YOUR TASK -
Copy out the lines of the data below word for word, beginning at the line containing "Open the @tradetheflow_ handle link" and continuing through the line containing "will click(864, 25).".

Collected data
+++

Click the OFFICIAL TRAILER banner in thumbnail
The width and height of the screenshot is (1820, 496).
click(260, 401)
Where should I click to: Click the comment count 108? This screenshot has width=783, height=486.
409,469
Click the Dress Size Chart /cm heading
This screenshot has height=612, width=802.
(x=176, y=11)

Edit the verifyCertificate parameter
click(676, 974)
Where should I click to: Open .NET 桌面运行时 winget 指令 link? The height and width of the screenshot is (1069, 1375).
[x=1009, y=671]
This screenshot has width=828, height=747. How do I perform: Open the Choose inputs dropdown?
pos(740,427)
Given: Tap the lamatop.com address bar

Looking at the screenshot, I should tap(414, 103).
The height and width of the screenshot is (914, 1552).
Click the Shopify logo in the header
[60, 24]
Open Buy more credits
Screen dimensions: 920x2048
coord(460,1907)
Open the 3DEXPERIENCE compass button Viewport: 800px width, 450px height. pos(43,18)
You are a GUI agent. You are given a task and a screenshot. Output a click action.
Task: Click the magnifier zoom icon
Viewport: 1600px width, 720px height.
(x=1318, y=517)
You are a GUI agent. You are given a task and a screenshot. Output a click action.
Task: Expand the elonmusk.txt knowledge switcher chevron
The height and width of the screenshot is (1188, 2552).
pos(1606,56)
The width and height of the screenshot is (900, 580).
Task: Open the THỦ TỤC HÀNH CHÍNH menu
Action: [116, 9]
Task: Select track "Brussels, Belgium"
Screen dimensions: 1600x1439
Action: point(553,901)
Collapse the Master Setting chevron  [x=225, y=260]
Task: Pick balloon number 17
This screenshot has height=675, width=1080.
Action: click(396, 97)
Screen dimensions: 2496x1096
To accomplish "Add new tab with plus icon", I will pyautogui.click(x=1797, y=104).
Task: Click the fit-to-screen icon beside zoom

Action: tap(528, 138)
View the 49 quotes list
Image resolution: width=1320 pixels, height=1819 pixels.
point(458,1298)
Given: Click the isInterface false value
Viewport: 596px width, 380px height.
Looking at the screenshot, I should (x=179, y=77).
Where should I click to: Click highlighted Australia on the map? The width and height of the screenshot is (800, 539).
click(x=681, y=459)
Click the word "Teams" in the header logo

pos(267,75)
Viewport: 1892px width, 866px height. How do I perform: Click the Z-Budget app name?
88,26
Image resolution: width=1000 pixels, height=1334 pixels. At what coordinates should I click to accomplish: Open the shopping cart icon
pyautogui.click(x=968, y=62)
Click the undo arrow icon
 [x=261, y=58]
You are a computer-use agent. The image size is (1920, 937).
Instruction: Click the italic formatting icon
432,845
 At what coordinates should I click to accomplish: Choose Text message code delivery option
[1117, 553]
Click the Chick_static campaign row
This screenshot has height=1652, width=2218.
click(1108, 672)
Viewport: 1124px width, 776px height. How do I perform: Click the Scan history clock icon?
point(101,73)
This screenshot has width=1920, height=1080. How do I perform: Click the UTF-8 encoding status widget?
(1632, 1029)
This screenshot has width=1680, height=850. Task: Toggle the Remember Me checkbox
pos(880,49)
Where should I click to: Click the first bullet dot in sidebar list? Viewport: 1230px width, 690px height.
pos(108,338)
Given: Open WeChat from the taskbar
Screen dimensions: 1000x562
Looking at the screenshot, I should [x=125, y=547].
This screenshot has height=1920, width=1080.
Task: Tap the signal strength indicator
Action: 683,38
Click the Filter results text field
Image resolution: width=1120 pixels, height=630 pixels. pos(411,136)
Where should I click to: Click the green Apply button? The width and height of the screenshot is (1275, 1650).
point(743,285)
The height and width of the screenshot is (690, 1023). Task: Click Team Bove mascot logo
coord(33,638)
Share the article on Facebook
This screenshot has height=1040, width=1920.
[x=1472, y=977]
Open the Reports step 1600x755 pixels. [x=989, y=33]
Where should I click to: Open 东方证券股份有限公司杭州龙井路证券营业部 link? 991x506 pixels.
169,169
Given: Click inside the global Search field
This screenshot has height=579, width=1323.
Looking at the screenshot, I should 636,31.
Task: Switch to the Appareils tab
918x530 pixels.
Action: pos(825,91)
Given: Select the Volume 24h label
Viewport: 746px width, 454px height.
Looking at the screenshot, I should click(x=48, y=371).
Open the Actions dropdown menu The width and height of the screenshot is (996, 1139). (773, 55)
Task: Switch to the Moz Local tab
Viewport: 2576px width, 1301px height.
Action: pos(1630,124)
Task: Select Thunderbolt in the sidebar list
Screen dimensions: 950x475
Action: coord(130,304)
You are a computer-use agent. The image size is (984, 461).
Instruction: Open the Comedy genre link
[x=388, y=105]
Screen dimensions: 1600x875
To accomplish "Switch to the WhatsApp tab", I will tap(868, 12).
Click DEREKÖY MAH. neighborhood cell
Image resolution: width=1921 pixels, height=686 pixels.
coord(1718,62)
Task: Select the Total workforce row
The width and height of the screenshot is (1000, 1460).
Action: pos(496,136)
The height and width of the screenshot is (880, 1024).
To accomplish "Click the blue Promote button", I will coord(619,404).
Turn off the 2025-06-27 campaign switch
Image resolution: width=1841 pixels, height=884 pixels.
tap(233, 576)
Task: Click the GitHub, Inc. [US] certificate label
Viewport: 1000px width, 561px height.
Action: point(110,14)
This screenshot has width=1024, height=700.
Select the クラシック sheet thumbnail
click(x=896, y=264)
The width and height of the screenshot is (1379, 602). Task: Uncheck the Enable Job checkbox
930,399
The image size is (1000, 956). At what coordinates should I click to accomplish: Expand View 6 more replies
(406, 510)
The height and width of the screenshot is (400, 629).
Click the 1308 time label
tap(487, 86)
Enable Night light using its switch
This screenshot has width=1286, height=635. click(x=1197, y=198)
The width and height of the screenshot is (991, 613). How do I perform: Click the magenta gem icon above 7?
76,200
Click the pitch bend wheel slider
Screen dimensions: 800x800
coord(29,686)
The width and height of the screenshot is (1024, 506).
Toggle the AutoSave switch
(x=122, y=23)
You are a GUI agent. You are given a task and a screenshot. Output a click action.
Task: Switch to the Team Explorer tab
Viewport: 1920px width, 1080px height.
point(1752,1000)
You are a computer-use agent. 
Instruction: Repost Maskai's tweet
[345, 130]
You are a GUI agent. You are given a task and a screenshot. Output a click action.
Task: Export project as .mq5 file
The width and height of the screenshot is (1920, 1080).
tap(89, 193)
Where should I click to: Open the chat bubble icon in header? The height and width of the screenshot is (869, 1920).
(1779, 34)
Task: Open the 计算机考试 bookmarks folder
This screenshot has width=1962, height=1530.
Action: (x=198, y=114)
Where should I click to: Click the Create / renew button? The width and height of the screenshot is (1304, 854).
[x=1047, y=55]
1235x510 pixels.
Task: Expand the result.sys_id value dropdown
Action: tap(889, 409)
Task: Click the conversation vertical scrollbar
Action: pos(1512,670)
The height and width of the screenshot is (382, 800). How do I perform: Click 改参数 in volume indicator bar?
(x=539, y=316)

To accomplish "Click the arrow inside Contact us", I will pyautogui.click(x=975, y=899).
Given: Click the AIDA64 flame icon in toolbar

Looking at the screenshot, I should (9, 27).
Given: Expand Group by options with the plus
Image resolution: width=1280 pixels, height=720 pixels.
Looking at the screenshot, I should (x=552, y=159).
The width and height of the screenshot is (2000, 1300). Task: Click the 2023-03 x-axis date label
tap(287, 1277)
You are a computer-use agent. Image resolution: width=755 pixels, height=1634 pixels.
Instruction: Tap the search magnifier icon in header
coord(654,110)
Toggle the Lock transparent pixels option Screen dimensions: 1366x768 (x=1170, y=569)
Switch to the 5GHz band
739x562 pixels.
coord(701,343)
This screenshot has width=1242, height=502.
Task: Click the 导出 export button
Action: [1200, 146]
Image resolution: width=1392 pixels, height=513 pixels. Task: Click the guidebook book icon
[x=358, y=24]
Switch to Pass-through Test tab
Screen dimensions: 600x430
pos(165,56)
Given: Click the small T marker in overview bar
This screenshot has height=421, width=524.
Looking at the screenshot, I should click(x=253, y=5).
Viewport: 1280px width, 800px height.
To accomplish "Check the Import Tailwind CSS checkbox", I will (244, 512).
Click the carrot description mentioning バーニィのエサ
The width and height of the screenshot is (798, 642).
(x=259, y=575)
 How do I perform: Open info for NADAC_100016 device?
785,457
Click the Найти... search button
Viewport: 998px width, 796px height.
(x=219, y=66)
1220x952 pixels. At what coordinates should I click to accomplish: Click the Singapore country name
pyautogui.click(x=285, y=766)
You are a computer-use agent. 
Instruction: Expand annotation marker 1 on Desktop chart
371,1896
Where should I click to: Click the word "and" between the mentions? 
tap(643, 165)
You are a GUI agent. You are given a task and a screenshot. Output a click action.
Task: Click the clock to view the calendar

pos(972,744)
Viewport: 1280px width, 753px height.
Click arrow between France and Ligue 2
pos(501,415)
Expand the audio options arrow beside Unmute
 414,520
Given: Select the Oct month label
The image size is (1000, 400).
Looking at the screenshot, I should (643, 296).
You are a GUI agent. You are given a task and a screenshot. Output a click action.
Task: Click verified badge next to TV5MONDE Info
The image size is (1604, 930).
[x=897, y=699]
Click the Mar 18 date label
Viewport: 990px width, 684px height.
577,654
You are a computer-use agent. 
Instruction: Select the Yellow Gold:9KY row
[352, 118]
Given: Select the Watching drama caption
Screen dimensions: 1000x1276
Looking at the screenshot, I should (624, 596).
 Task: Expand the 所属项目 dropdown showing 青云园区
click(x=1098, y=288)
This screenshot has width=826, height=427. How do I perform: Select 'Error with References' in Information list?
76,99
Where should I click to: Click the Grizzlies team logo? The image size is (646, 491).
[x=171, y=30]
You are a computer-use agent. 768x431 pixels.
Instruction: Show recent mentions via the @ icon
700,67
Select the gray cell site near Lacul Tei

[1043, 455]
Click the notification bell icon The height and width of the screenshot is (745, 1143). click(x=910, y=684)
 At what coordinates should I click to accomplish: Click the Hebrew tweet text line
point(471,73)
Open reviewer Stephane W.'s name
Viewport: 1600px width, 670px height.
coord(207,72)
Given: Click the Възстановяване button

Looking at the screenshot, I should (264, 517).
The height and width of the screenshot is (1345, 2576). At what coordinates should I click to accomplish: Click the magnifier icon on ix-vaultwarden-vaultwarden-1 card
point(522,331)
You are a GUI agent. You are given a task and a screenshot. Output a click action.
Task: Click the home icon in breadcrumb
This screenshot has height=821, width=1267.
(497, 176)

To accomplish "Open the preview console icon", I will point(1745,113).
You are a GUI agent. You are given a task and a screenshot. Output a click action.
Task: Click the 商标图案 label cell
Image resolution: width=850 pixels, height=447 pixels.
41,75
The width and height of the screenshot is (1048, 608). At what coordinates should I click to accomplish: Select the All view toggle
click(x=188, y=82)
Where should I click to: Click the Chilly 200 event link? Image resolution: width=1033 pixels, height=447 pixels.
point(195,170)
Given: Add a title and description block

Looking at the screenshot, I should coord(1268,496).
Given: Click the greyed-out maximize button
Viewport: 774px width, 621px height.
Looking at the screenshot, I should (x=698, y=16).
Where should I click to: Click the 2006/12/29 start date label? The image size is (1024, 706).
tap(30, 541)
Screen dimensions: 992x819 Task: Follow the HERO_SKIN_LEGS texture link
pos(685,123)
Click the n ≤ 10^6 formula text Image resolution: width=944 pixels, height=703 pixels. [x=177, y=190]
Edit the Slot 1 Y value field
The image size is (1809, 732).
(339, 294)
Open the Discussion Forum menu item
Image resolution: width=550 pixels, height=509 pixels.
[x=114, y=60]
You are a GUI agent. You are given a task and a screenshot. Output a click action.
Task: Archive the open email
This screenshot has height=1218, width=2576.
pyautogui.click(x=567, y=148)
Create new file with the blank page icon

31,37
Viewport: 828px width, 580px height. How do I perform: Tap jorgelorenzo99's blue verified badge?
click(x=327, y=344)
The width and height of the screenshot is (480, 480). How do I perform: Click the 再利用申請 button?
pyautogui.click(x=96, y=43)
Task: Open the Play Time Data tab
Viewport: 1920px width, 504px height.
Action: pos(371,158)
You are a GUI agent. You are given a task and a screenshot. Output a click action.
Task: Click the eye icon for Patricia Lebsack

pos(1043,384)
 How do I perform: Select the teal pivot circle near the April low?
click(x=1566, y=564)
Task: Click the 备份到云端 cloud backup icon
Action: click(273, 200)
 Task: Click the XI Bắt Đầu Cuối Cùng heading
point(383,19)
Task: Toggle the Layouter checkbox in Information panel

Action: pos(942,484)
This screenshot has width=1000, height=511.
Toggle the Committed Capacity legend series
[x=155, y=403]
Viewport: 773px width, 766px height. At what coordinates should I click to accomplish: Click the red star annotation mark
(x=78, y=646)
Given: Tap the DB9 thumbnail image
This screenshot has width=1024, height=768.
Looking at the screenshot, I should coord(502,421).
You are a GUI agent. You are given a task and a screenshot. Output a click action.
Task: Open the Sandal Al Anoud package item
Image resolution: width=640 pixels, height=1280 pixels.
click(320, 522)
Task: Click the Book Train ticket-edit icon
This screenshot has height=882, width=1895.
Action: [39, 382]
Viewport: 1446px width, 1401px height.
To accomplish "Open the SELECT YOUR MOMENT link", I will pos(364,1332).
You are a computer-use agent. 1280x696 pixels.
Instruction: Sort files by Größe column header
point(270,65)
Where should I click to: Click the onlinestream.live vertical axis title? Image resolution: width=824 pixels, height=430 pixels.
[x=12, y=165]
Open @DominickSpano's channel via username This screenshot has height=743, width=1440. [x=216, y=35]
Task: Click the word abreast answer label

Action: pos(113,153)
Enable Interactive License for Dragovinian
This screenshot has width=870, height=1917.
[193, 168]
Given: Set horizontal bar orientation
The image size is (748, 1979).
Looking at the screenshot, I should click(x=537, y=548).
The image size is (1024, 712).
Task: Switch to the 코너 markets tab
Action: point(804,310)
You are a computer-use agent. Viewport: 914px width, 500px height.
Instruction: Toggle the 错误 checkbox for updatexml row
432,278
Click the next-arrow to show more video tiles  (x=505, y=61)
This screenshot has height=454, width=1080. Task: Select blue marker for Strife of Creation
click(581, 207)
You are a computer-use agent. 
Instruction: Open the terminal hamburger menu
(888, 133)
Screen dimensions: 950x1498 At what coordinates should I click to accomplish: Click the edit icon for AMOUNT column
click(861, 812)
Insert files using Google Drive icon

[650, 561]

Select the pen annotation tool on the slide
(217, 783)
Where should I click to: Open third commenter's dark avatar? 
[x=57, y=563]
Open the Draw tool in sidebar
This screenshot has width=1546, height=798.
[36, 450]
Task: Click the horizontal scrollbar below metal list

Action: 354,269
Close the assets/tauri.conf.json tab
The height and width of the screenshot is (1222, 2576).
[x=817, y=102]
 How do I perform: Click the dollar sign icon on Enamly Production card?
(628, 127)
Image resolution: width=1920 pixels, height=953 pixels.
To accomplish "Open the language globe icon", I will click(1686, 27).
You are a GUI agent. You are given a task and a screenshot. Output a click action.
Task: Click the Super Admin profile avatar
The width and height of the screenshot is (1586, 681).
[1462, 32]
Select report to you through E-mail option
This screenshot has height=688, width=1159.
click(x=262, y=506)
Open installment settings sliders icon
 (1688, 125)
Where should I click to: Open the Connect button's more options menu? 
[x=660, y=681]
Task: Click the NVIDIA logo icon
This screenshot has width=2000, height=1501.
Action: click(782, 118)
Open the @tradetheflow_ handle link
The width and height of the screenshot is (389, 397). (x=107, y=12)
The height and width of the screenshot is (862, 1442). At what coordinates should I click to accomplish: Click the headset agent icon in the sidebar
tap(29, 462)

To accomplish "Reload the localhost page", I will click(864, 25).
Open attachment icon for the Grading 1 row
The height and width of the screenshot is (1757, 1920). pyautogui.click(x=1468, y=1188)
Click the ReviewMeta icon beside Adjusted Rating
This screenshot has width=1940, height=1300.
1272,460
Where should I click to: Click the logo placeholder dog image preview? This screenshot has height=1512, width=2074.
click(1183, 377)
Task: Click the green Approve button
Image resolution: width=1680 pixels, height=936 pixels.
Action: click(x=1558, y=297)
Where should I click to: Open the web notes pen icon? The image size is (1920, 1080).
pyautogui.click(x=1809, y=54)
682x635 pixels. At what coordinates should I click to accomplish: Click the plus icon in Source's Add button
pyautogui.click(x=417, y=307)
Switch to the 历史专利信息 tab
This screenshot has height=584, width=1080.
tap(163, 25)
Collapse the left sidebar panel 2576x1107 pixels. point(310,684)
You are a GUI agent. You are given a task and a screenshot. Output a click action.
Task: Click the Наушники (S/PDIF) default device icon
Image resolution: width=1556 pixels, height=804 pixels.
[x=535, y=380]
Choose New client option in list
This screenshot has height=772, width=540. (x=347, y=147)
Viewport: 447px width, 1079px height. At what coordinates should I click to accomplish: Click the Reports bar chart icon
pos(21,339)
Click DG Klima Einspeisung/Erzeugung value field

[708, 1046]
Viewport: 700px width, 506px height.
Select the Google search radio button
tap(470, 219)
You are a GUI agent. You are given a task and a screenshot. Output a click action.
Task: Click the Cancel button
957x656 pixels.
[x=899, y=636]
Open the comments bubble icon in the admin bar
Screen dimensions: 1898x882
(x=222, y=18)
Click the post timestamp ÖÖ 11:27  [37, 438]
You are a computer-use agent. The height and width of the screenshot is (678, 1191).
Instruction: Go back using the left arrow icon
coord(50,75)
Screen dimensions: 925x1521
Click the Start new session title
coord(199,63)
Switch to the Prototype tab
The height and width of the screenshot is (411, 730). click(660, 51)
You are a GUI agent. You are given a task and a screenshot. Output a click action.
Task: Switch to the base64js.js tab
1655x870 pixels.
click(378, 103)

+++

PROBLEM SOLUTION -
Open the @tradetheflow_ handle link
The width and height of the screenshot is (389, 397). (x=107, y=12)
The height and width of the screenshot is (862, 1442). At what coordinates should I click to accomplish: Click the headset agent icon in the sidebar
tap(29, 462)

To accomplish "Reload the localhost page", I will click(864, 25).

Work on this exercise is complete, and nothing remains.